_HOW TO COMPLETE THIS TASK_.
Write the entries out again exactly as they stand, but without the pictures.

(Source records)
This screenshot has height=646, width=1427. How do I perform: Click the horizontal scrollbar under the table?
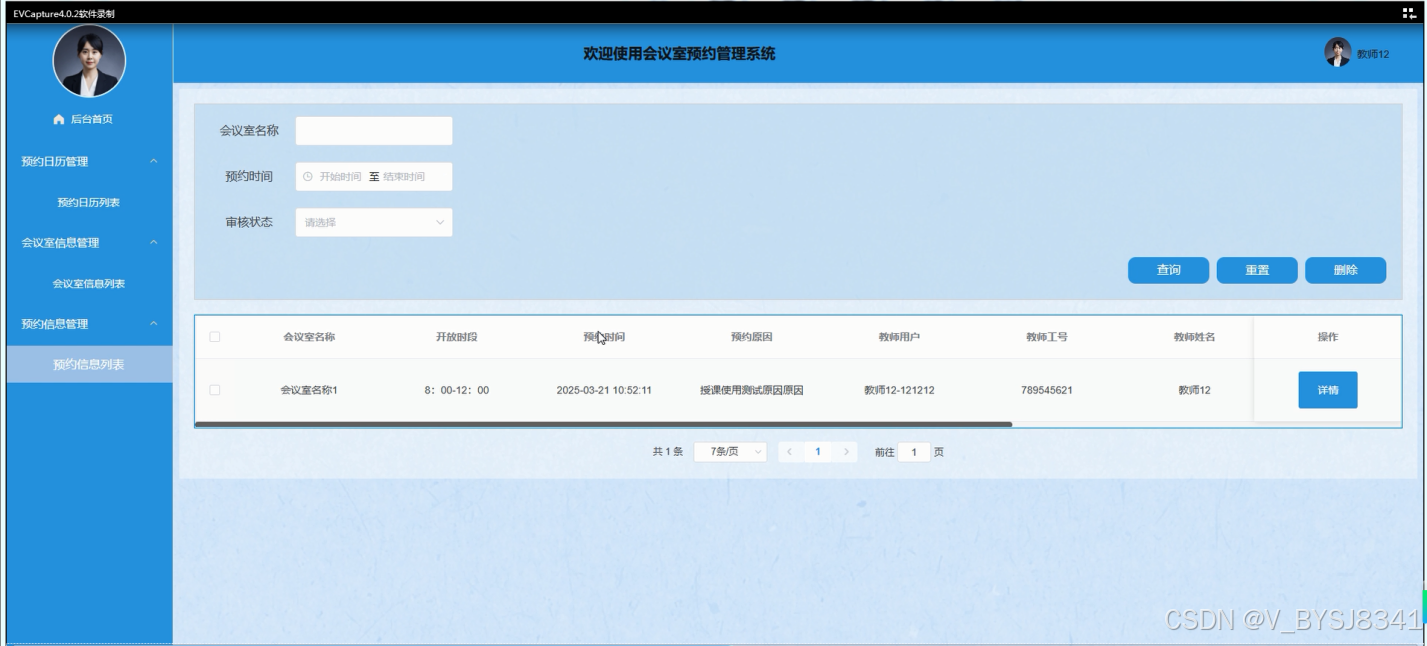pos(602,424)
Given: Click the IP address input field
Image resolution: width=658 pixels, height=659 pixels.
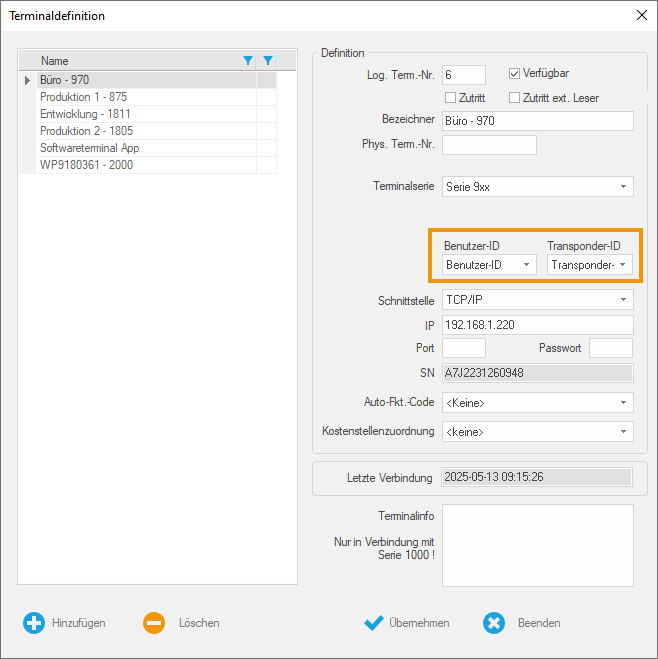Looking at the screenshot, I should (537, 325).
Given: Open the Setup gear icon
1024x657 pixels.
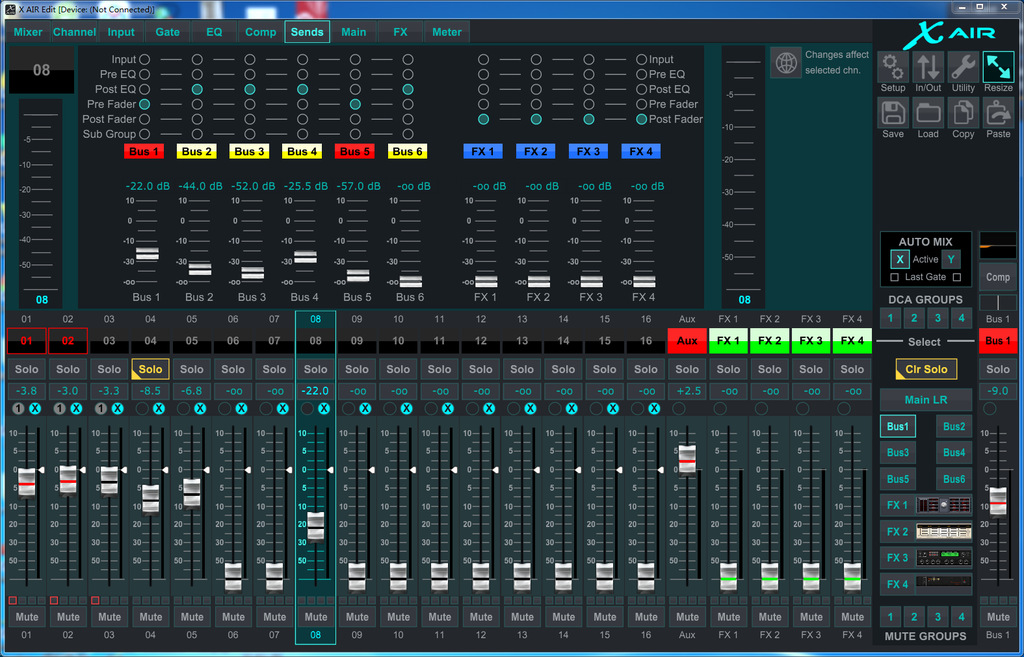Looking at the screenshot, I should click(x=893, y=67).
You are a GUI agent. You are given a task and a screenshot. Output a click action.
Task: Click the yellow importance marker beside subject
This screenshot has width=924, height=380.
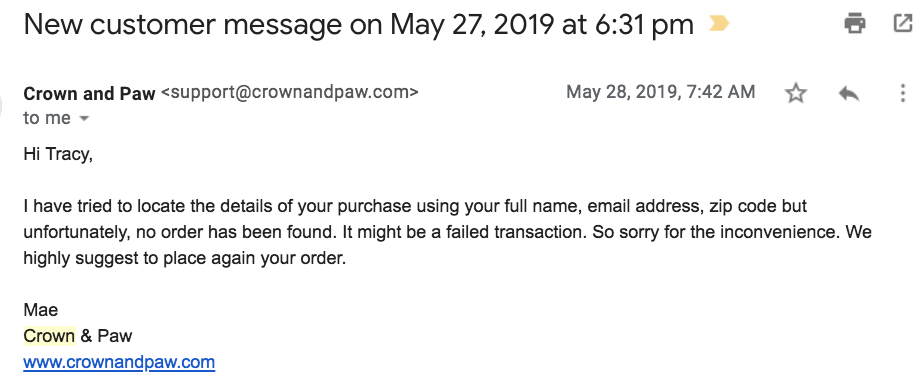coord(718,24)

_OUTPUT BELOW_.
This screenshot has height=646, width=1427. How do I perform: Click the horizontal scrollbar under the table?
pos(602,424)
Given: Click the IP address input field
Image resolution: width=658 pixels, height=659 pixels.
Looking at the screenshot, I should (537, 325).
Given: Open the Setup gear icon
1024x657 pixels.
Looking at the screenshot, I should click(x=893, y=67).
You are a GUI agent. You are given a task and a screenshot. Output a click action.
Task: Click the yellow importance marker beside subject
This screenshot has width=924, height=380.
coord(718,24)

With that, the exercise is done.